▶ _Objective_:
Return every line exactly, from the one containing "Given: Close the Seleziona Filtro dialog" down to the end of the lines, and leave the pictures out of your answer.

▶ _Text and item location entries_:
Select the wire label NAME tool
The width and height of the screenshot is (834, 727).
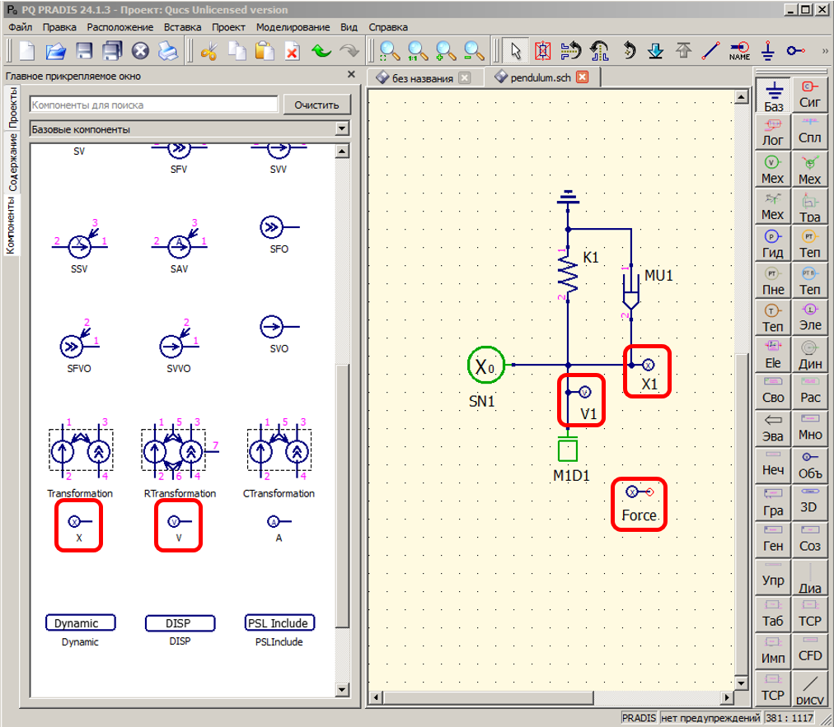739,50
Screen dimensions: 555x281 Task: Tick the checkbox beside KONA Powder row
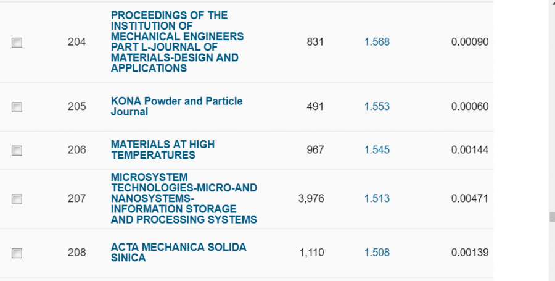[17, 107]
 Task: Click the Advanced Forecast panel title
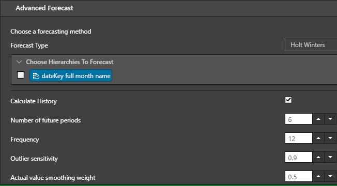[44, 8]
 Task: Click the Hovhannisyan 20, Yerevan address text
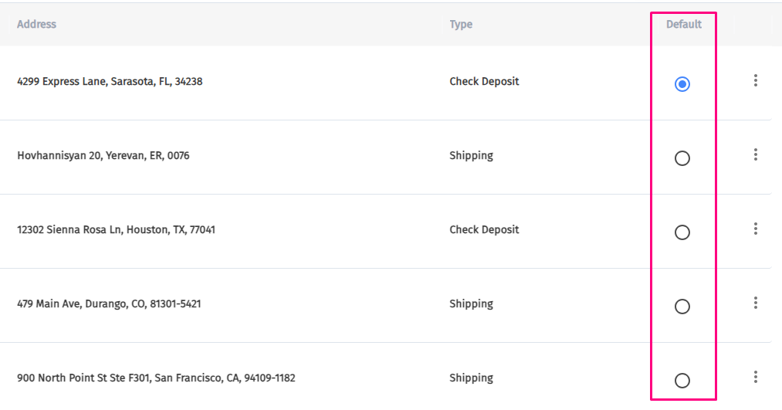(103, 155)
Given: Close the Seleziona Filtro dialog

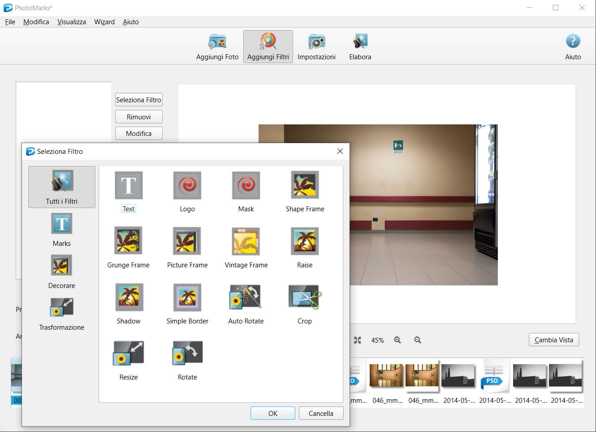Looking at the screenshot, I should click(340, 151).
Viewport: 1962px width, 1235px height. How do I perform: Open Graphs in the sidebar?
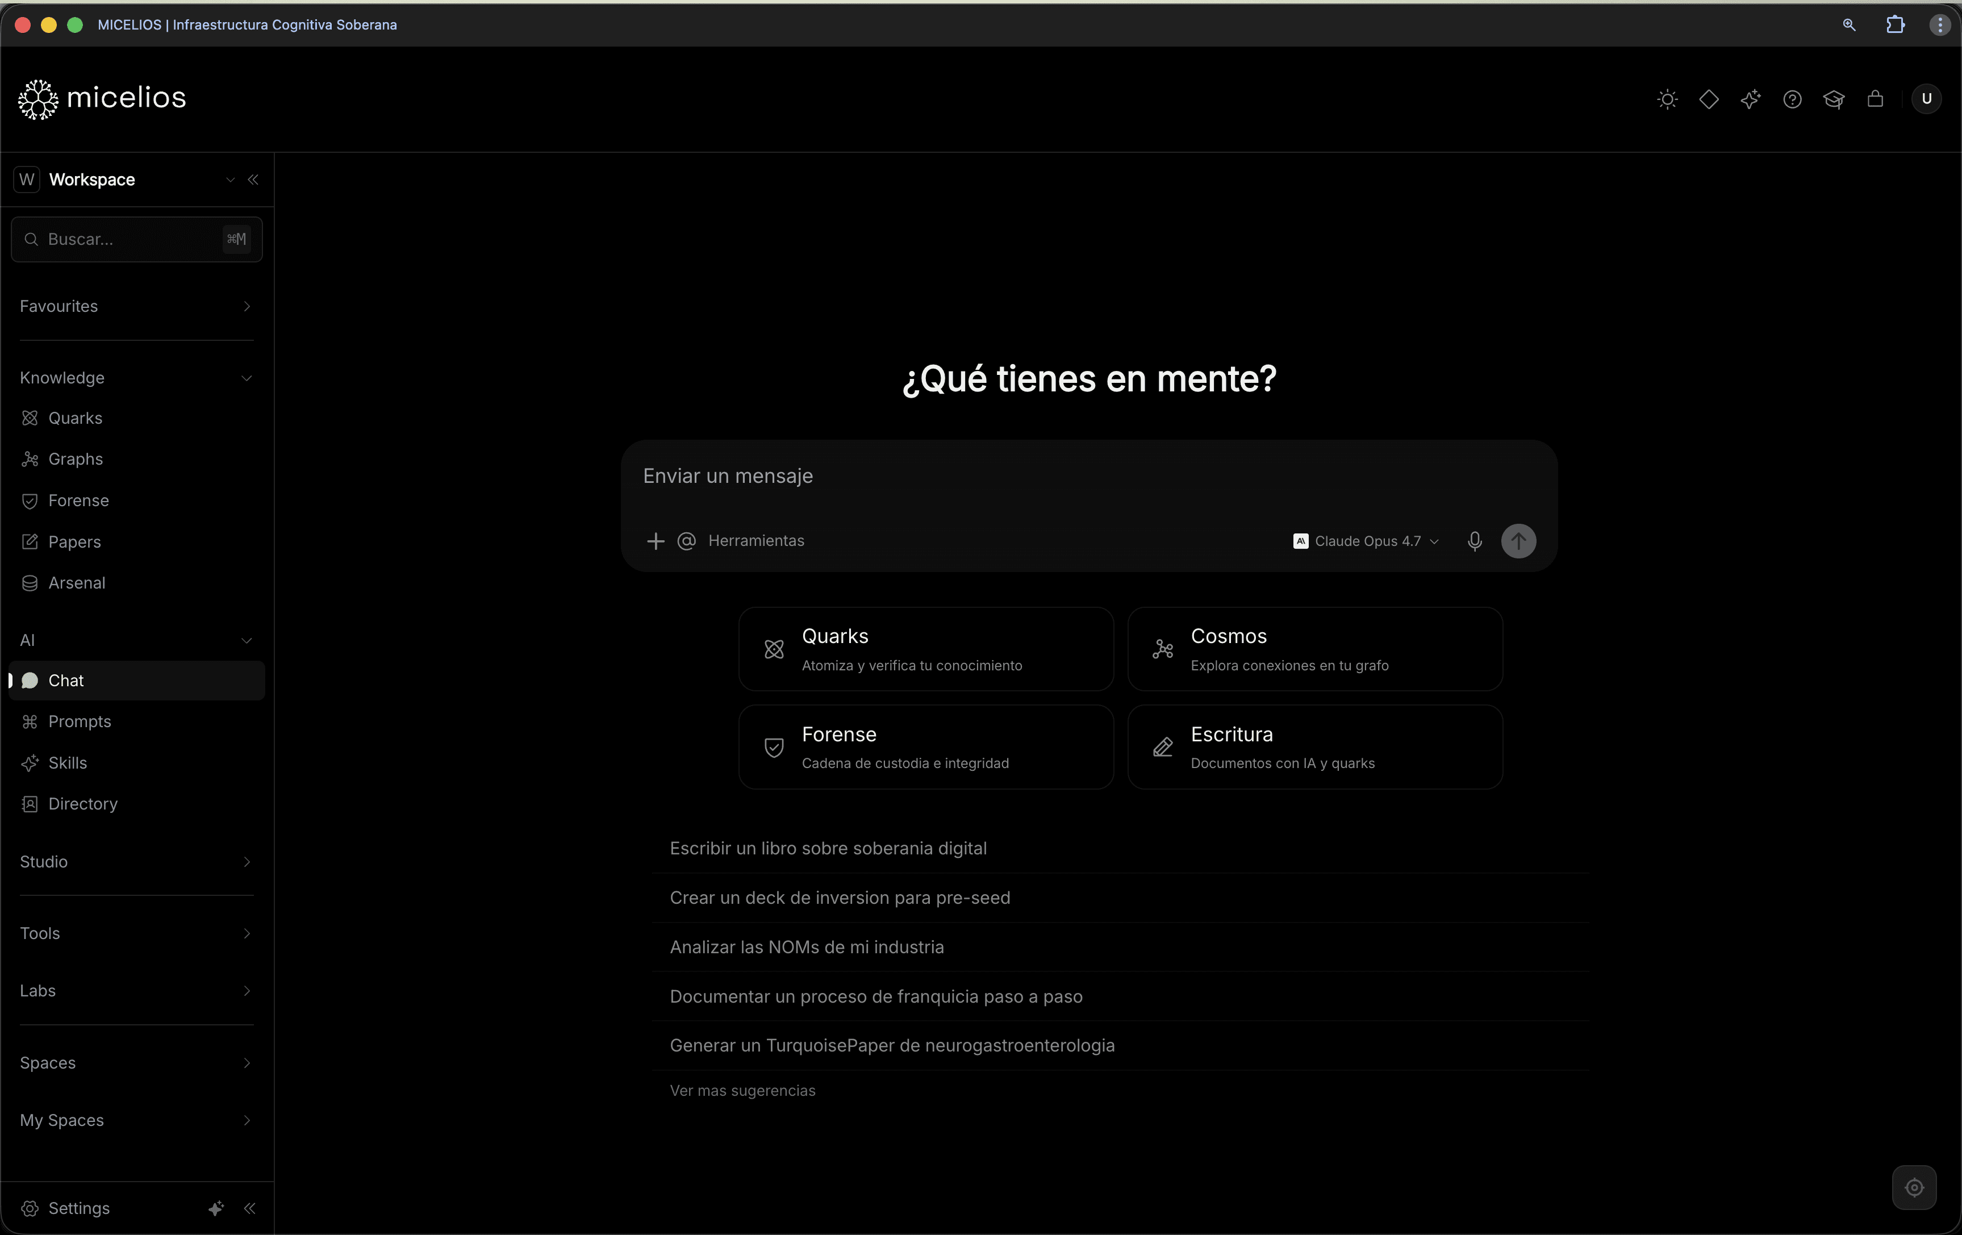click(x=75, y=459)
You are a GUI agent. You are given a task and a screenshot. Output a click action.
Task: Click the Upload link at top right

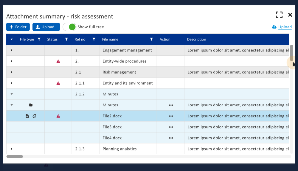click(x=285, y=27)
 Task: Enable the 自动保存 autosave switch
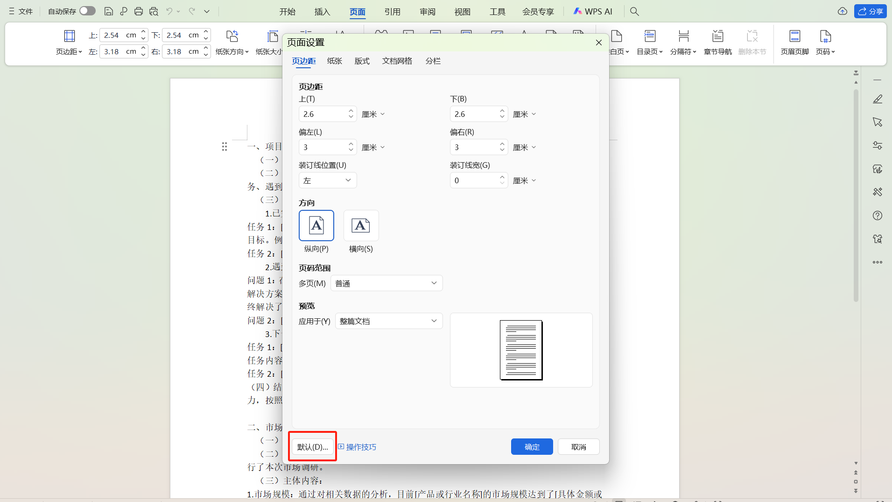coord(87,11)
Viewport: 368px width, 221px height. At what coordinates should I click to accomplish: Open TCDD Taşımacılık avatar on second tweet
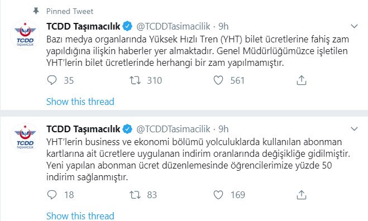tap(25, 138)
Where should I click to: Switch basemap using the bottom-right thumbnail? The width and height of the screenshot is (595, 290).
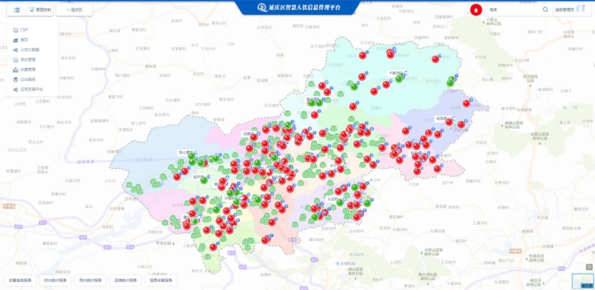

▶ _Full answer_:
Given: Close the Seleziona Filtro dialog

Looking at the screenshot, I should click(340, 151).
Viewport: 1962px width, 1235px height. How do I perform: Open Graphs in the sidebar?
click(x=75, y=459)
You are a GUI agent. You are given a task and a screenshot. Output a click action.
Task: Click the Upload link at top right

click(x=285, y=27)
 Task: Enable the 自动保存 autosave switch
coord(87,11)
Viewport: 368px width, 221px height. At what coordinates should I click to accomplish: Open TCDD Taşımacılık avatar on second tweet
tap(25, 138)
Where should I click to: Switch basemap using the bottom-right thumbnail? The width and height of the screenshot is (595, 290).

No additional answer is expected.